Варя наблюдала за Иваном до тех пор, пока тот, зайдя в подъезд, не скрылся из виду. Еще немного, и она задаст ему вопрос – что происходит? Когда-то, после одной из знаковых ссор, они договорились, что любой конфликт, любое недопонимание можно разрешить словами. Просто поговорить. Иван, более скрытный, чем она, пошел на это неохотно, как она подозревала, лишь в угоду ей. Но тогда Варя поставила ультиматум – или так, или – развод. Потерять ее муж, видимо, был не готов.

* * *

Одинцов заметил свет в кухонном окне их квартиры не сразу – когда, щелкнув брелоком сигнализации, машинально поднял голову. Значит, объяснений не избежать – скорее всего, Варя видела и машину Дарьи, на которой Родион приехал на встречу.

Иван понимал, что промолчать не удастся, завтра к десяти утра ему к следователю, нужно будет как-то объяснить жене, с чего бы это его вызывают. Он надеялся, что они вместе с Родионом придумают, о чем можно сказать ему, а о чем лучше не заикаться. И что ответить жене. Родион, выслушав нехитрую короткую историю его знакомства с Анной, выдал однозначное мнение – поведать историю так же коротко и Варе, не умалчивать и о свидании в кафе. Говорить максимально правдиво, слегка каясь. Типа, не было ничего такого, один раз кофе выпили, мороженкой полакомились, за жизнь поговорили. И в полиции покаяться искренне – повелся, мол, на зрелую красоту, так уж вышло. Ожидалось развитие отношений, а вместо того вон как получилось – увидел женщину на столе в прозекторской… неживую.
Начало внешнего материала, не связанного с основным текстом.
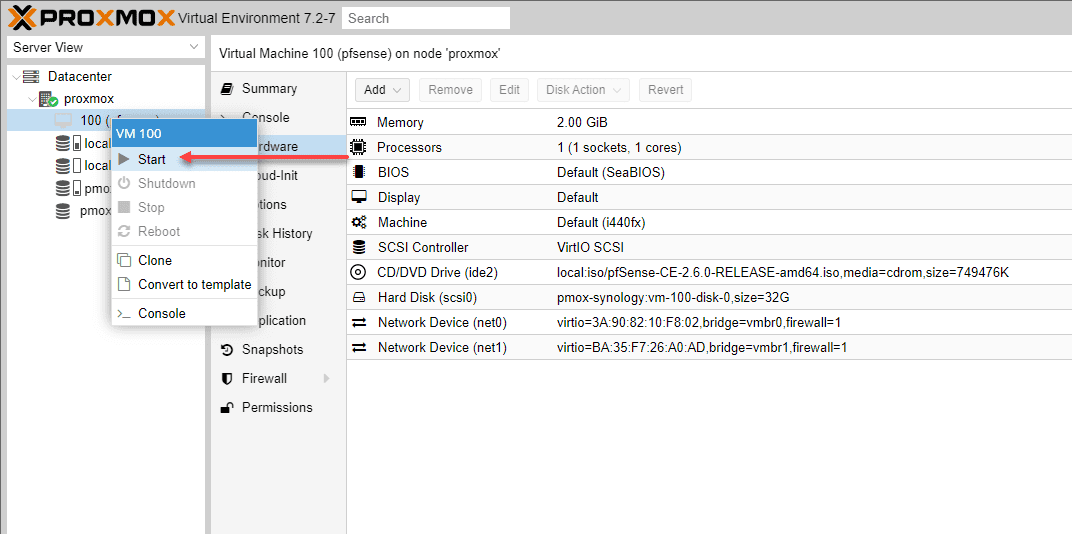Click the Snapshots history icon
This screenshot has height=534, width=1072.
[227, 350]
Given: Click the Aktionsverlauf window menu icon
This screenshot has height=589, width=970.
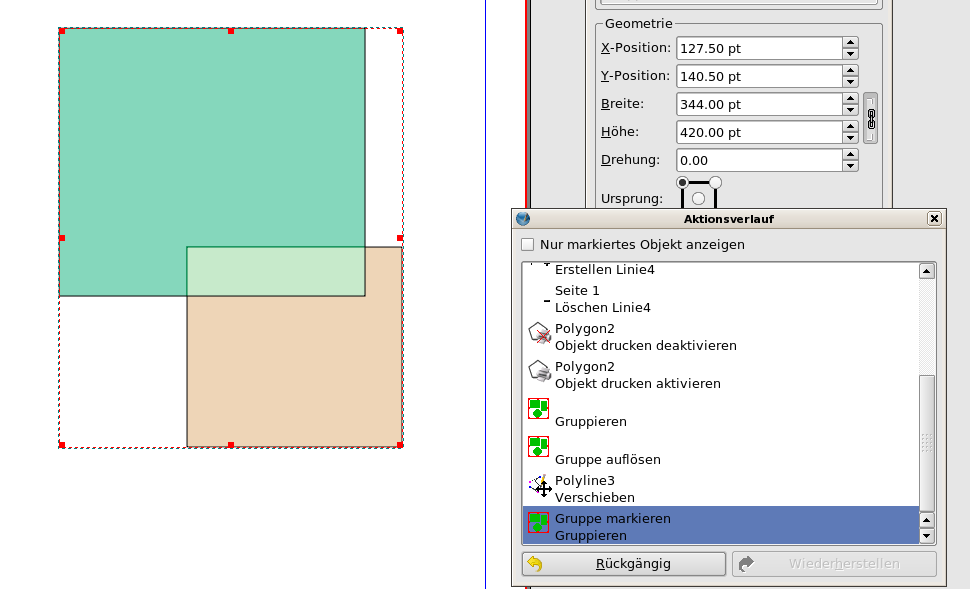Looking at the screenshot, I should click(522, 219).
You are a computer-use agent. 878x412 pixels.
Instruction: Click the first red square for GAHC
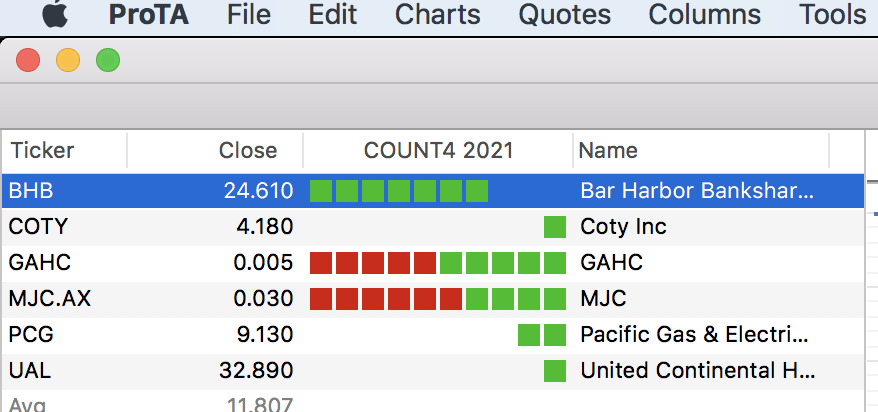[321, 263]
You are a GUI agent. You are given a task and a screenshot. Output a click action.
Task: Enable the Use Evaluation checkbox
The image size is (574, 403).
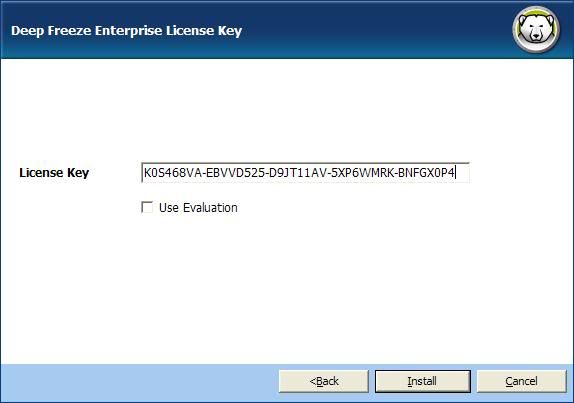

Вполне складно, но это – полуправда. Главное, сможет ли он не выдать главную информацию? О том, что Анна – родная мать его жены Варвары. Родион бы смолчал – глазом не моргнул, а ему, Ивану, еще отрепетировать упрощенную версию необходимо, чтобы не покраснеть в ненужный момент – такая особенность его светлой кожи, доставляющая массу неудобств, порой даже неприятностей. «Что ты Варьке скажешь – вот так, из ниоткуда ее мать появилась, столько лет мертвой считали, а она воскресла вдруг? С какой целью ожила, интересуюсь спросить? Не озвучила?» – с откровенной насмешкой в голосе допытывался Родион, а Иван в ответ молчал. Не знает он причин, не знает, и где пропадала Анна столько лет, если урна с якобы ее прахом захоронена на кладбище села Ровенки в склепе предков сестер Анны и Катерины Тураниных. Катериной и захоронена в тысяча девятьсот девяносто втором году, когда Варваре было всего шесть лет. После смерти матери, теперь уж понятно, что мнимой смерти, Варя воспитывалась в семье Катерины и ее мужа Александра Нила. Поэтому их с Родионом жены так близки: росли, словно родные, хотя на самом деле приходятся друг другу кузинами.